# Advice for a rower trying to get into cycling



## Brettb (Mar 16, 2011)

Hello, My name is Brett. I am currently rowing in college, and knowing that I couldn't have a career in rowing after college (I am 5' 10, usual rowers are 6'3 for heavy, 6' for light.) I have been cycling on and off for awhile, and I finally got a bike that could actually be considered a road bike a few months ago. Currently, my rowing schedule has me engaging in about 14-18 hours of work per week, without counting races. I don't won't to quit crew( and I was recruited), but I would like to improve my cycling while I am still rowing(since I would like to get in a professional level after I leave college.) I know that professional cycling is very hard, but if you knew me, I put in the ridiculous hours needed for such a feat. My main problem is finding times to ride, and knowing how long I should ride, as well as how I enter a race. My mph is approx 20 for 40+ miles (haven't calculated in awhile) and my sprints bring me in the mid 30's on a flat (again, haven't calculate in awhile). I know that rowing and cycling are very related, as far as aerobic exercise. I am 165 lbs, around 8 percent body fat, although in a month I need to lose weight for lightweight rowing so I will go down to around 153 with 3-4% bf. Most of my muscle mass in my upper body, which is gonna be a problem for cycling. Any advice, I know there is a lot of information, but any help would be appreciated.


----------



## JulieD (Oct 15, 2009)

If you want to get serious on the bike you'll have to consider giving up serious rowing or risk being overtrained. You've got to fit the academics in there too somehow, right :wink5: You could however, begin ramping up the training on the bike as soon as the spring rowing races are ending and be in good enough cycling shape to race the bike in the spring/summer. If you are going to do any sort of development camp for rowing during the summer, once again I think you will be overtraining if you try to get too serious about the cycling. If you're planning on taking the summer off from rowing then set up a plan to train and race for the bike in the spring/summer and you'll be in good shape for the head races in the fall and you'll have no trouble making weight (assuming you're a ltwt that is). That's my .02 from a former collegiate and club rower / lifelong off and on cyclist


----------



## UrbanPrimitive (Jun 14, 2009)

Brettb said:


> Most of my muscle mass in my upper body, which is gonna be a problem for cycling.

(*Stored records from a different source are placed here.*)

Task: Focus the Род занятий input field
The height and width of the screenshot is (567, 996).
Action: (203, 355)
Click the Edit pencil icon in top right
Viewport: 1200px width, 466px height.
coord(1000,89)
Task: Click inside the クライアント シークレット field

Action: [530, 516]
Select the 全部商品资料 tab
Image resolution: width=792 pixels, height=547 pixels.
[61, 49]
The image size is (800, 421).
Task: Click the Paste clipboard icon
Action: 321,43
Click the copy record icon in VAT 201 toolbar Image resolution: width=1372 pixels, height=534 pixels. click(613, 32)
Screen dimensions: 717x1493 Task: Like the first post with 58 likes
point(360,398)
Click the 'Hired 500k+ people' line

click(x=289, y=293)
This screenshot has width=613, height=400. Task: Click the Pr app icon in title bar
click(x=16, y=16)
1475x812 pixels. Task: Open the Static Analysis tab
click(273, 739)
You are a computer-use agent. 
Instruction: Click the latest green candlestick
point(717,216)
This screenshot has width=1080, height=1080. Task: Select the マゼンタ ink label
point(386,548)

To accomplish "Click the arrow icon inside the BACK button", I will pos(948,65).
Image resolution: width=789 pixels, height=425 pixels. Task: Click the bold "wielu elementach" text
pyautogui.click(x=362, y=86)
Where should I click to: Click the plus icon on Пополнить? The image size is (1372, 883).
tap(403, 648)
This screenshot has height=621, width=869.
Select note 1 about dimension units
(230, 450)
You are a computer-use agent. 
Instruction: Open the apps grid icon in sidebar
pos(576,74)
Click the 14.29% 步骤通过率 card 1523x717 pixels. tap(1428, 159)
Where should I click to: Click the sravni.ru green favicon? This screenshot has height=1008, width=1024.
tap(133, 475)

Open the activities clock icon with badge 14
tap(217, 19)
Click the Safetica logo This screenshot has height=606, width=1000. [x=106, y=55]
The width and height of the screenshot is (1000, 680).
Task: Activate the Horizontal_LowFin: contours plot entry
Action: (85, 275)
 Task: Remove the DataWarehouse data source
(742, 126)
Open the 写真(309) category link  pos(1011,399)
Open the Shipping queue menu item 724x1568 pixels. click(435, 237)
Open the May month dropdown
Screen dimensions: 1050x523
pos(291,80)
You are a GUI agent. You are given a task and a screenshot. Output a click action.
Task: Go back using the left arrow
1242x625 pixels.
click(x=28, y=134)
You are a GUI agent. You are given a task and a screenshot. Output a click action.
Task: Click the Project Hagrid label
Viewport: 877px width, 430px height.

I wouldn't be too sure about that, depending on what discipline you want to be your focus. Sprinters are, well, scary.


----------



## kbiker3111 (Nov 7, 2006)

I think you'll do OK. Every rower I know tears my legs off, something about crew makes for belligerent SOBs. I wouldn't worry about your weight either, 165 isn't that big for a cyclist.

As far as training advice, I think you should try to use the most of what little time you'll have. Try to keep the intensity up when you ride and you'll make gains pretty quick. If you ever have the time to do 12+ hours a week, longer endurance rides will also help but in the meantime I assume your cardio is sufficient.


----------



## Creakyknees (Sep 21, 2003)

Find out if your college has a cycling team. If yes, contact them and go for some rides. 

http://www.usacycling.org/clubs/?advanced=1

If no, use that search and find a local amateur club to ride with. They can help you get started with the learning curve and racing.


----------



## laker (Aug 31, 2006)

I used to row in college too. I was also a small rower, 5'09 and 150 pounds at my heaviest. I am now 142 pounds. I cycled before college, but since my college did not have a cycling team I waled on the rowing team. The transition too cycling should not be too difficult. I have never competed as a cyclist, but ride with a club. The rowing will help you as a cyclist. It develops great leg and core strength, both very important for cycling. If you lose some weight after rowing, don't worry about it too much, it is great for climbing. When I weight lift, I don't concentrate as much on upper body strength now as I did when I rowed. I would suggest concentrating lots more on leg strength, and then develop endurance in the upper body and core section. This will help prevent your upper body, arms, shoulders, and back from getting fatigued on long rides. When you are ready, get fitted by a knowledgable bike shop and start riding.


----------



## MontyCrisco (Sep 21, 2008)

Don't do even a single bike race until you're sure you're ready to quit rowing. Once you've done that first race, it's all you'll ever want to do.


----------



## Gnarly 928 (Nov 19, 2005)

I'd say you should have no real problem developing the bike speed and endurance to race, given your dedication to training and your current conditioning.

Bike racing, however, is not just being strong and fit. It's a really complicated sport, and it takes experience to become successful at racing a bike. Racing is the only way to gain the experience. It takes lots of racing to "get it"..to learn what to do to win(or to help your team win). You don't just "put your every effort into it" and win, because you are stronger...Oh no, you must be smarter, more skillful, more focused. You also must have had the proper pre-race meal, got signed in in plenty of time, have your trainer set up for warm up, know the couse, know who's your competition, know who is leading in a stage race and how much time you need........etc etc etc etc...

If you bring a high level of strength and fitness to a bike race...which everyone does..you still start (as a rookie racer) 'way behind' the guys who've been doing it for years...After a few dozen races, you will see what you didn't know at that first race...

I'd say try to find some club races and get started learning to race. You don't have to worry about not winning...you won't win...but you will be starting to gain racing skills..

It's really quite cerebral as well as a contest of strength and will...bike racing...Fun!


----------